A notre époque numérique, les mots nouveaux circulent plus vite qu’avant, on les voit sur les réseaux sociaux, s’ils nous parlent, on se les échange, on les fait fructifier. Si ce sont des mots qui visent à restituer l’intensité de nos expériences (grave, juste, trop bien), ils s’usent vite, comme une monnaie précieuse qui, passant de main en main, perd de sa valeur; il faut alors les remplacer.
La langue que je parle est aussi parlée par toutes les voix qui l’ont parlée avant moi, et la parlent en même temps ; en elle s’articule une tension entre le singulier et le collectif, qui requiert maîtrise et abandon : ma voix n’est qu’un des instruments de cet orchestre gigantesque, que ne conduit nul chef d’orchestre, et qui, pour le français, se joue aux quatre coins du monde et sur les cinq continents.
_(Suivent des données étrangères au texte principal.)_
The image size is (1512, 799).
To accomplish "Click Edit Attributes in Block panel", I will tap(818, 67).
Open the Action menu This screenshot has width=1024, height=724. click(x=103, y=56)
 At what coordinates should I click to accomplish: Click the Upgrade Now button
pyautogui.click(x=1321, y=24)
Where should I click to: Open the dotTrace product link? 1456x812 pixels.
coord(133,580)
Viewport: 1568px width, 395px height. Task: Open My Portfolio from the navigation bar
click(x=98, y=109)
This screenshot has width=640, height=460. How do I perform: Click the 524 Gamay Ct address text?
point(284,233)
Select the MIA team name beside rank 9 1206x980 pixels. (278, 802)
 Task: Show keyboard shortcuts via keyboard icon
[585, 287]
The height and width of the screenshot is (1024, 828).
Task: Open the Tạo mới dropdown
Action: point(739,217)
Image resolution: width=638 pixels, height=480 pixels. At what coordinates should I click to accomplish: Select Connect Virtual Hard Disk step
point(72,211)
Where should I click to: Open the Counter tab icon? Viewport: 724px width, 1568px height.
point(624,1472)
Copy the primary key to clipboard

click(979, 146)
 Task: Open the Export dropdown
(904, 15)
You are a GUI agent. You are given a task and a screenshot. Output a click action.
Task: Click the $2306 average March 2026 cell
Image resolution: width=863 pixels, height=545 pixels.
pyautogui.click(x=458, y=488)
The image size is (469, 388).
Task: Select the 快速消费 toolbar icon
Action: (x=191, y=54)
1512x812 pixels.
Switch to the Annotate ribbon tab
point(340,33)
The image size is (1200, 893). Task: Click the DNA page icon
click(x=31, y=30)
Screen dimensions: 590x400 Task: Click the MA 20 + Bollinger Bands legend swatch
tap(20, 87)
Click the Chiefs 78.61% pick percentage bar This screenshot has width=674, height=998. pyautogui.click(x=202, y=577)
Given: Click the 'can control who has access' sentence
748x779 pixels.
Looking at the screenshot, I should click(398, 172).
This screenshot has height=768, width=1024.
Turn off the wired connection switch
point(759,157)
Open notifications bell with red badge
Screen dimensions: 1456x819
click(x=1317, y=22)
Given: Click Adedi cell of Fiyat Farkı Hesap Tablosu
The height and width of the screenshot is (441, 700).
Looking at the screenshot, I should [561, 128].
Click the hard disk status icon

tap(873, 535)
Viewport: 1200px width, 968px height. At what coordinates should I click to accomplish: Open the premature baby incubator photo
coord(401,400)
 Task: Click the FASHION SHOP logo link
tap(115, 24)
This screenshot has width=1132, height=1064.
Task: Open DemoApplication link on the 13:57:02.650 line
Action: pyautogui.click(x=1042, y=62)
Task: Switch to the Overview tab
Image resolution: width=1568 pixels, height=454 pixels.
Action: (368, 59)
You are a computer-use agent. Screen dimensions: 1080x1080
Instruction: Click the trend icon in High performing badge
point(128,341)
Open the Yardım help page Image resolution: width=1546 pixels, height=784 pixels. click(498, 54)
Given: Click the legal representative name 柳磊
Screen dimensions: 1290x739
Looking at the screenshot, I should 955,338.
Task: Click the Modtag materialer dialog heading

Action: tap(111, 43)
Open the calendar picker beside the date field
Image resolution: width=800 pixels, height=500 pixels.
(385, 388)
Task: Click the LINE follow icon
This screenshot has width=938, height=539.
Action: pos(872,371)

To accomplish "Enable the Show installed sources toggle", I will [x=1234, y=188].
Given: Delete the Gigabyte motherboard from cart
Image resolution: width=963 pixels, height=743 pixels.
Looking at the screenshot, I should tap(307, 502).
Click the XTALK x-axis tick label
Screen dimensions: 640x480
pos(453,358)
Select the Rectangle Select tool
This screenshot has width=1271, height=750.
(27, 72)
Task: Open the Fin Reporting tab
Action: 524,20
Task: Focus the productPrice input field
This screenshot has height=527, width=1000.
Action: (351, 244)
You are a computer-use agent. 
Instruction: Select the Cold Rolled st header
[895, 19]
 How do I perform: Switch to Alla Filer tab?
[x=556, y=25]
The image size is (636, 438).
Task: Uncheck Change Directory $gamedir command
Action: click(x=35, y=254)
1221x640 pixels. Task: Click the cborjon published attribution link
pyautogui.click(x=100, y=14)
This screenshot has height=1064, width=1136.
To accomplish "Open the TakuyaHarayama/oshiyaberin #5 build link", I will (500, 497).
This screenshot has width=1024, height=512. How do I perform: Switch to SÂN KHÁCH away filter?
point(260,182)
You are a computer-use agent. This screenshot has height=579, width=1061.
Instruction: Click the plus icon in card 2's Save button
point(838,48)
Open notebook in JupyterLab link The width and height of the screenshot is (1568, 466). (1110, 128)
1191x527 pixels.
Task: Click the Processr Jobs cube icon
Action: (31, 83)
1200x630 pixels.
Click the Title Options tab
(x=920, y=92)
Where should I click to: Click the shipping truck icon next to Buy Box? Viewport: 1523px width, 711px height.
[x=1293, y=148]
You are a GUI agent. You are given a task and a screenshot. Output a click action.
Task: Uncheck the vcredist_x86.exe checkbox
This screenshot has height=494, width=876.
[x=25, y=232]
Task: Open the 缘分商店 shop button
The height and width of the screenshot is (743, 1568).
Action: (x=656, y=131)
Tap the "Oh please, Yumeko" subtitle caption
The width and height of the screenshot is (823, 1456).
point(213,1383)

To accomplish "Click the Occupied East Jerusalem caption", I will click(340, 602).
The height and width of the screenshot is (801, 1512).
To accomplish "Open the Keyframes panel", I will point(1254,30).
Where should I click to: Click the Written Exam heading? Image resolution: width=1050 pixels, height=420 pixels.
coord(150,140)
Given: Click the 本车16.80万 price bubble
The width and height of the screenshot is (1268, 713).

Richesse inouïe, kaléidoscope culturel, où se jouent des enjeux de pouvoir, mais, surtout, d’ouverture, et d’humanité.
Etudier la langue, c’est prendre conscience de notre vulnérabilité infinie (je suis un animal mimétique, je parle comme ma voisine, comme mes amis), et du paradoxe propre à tout être humain : espèce qui enseigne l’apprentissage de son moyen d’expression et le met en scène (regarde mon bébé, maman est en train de te donner le biberon), et qui très vite (trop vite) oublie l’apprentissage pour se glorifier de sa « maîtrise » de la langue, pour en faire un capital social, une raison de mépriser les autres (celles et ceux qui la parlent mal, qui font des « fautes »).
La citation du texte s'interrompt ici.